Material Balance Undersaturated Reservoir

If one understands thermodynamic states, one can get really good at deriving material balance relationships for different reservoirs. It’s simple, your first state is initial reservoir pressure and your second state is a pressure below reservoir pressure. For every material balance situation you are evaluating the reservoir at states during the depletion process. Then you can evaluate the data to determine what drive indices are present. Consider the states of an undersaturated reservoir as illustrated below:

From the figure above, it is clear that the initial state is evaluated at the initial reservoir pressure and the second state is evaluated at a pressure above the bubble point.
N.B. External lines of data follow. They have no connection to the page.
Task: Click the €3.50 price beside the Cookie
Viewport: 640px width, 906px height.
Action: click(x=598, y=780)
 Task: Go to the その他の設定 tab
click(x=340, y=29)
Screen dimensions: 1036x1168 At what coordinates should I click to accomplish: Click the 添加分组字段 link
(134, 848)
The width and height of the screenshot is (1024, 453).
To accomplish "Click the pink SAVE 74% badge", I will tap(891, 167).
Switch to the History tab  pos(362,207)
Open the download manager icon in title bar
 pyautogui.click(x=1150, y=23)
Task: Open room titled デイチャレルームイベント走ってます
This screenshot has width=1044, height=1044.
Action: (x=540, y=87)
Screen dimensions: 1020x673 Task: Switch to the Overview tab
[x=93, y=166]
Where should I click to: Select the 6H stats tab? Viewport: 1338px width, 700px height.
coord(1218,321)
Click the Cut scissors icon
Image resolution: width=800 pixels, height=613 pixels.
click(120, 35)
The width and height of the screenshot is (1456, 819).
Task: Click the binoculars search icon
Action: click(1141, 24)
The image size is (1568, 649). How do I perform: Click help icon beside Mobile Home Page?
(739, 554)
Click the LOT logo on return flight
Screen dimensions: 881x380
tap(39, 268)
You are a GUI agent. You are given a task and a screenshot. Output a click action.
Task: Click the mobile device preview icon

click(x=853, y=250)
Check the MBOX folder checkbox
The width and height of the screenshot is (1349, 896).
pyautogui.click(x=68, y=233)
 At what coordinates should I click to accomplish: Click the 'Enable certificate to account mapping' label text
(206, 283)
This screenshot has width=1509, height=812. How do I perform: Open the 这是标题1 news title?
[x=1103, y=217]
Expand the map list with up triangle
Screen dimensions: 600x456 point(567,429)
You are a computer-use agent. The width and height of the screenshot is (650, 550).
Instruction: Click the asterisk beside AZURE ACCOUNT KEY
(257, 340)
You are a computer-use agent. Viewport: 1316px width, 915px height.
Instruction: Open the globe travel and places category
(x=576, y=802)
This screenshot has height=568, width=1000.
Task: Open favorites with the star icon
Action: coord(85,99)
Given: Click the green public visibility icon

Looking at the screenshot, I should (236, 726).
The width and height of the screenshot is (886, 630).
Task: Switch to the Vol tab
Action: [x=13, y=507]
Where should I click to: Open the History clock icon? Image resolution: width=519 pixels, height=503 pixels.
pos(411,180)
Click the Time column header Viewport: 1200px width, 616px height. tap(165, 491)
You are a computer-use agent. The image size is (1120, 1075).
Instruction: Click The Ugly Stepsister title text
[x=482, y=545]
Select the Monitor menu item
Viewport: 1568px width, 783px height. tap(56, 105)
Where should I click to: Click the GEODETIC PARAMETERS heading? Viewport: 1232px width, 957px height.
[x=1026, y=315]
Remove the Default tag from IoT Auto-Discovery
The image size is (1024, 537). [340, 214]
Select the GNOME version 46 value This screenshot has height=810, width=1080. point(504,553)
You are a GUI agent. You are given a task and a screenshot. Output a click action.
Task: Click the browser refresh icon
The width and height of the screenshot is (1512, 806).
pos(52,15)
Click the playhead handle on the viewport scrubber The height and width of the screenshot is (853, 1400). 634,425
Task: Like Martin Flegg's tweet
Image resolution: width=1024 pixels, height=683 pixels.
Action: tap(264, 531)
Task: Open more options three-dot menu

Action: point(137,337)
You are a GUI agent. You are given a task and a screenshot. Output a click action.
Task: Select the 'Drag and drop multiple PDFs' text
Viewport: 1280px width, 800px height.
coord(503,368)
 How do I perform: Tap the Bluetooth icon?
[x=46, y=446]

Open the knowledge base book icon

A phase diagram for an undersaturated reservoir with the states is also shown. Further the separator conditions are indicated by the letter “S”. Consider the long material balance equation. Because we know the reservoir states and the general pressure decline path of an undersaturated reservoir on a phase diagram, we can intelligently begin to eliminate terms that do not apply. The results are shown below:

Step 1: Eliminate unnecessary terms by considering the reservoir states and the phase diagram:

\xcancel{(G_{fg})_i}(B_{tg}-B_{tg_i})+N_i(\overbrace{\xcancel{B_{to}}}^{B_o}-\overbrace{\xcancel{B_{to_i})}}^{B_{oi}} + W_i(B_w-B_{w_i}) +v_fc_f(P_i-P) + W_e \\= (G_p-G_I)(\frac{\xcancel{B_g}-\xcancel{B_oR_v}}{1-\xcancel{R_vR_s}}) + N_p(\frac{B_o-\xcancel{B_gR_s}}{1-\xcancel{R_sR_v}})+\xcancel{(W_p-W_I)B_w}
  • (G_{fg})_i =0: No gas is initially in place
  • B_{to} = B_o : the reservoir pressure stays above the bubble point pressure
  • R_v = 0 : No condensate dropping out of gas because we are to the left side of the critical point
  • B_g = 0 : undefined because there is never any gas in the reservoir
  • W_p = 0 : assume negligible water production

After reducing the unnecessary terms, the material balance equation for an under saturated reservoir becomes the following:

(1)\,\;\;\;\; N_i(B_{o}-B_{o_i}) + W_i(B_w-B_{w_i}) +v_fc_f(P_i-P) + W_e = N_pB_o

In some cases we can simplify the equation further by assuming the reservoir is volumetric. A volumetric reservoir is a reservoir where (1) water and rock compressibilities are neglected and (2) we assume there is no aquifer support (W_e = 0). A volumetric reservoir assumes that oil or gas is the only fluid that can expand. The equation below shows which terms are eliminated from the material balance equation when we assume a volumetric reservoir:

N_i(B_{o}-B_{o_i}) + \xcancel{W_i(B_w-B_{w_i}) }+\xcancel{v_fc_f(P_i-P)} + \xcancel{W_e} = N_pB_o
  • Assume volumetric reservoir: (B_w-B_{wi}) =0 , c_f = 0, and W_e =0 

After eliminating terms with the volumetric assumption, the material balance equation for a volumetric undersaturated reservoir is the following:

(2)\,\;\;\;\; N_i(B_{o}-B_{o_i}) = N_pB_o

How simple was that? I hope it was simple. If you use this basic approach by considering the states and the phase diagram of a particular reservoir, one should be able to derive the material balance for any reservoir discussed so far. We will apply this same approach going forward.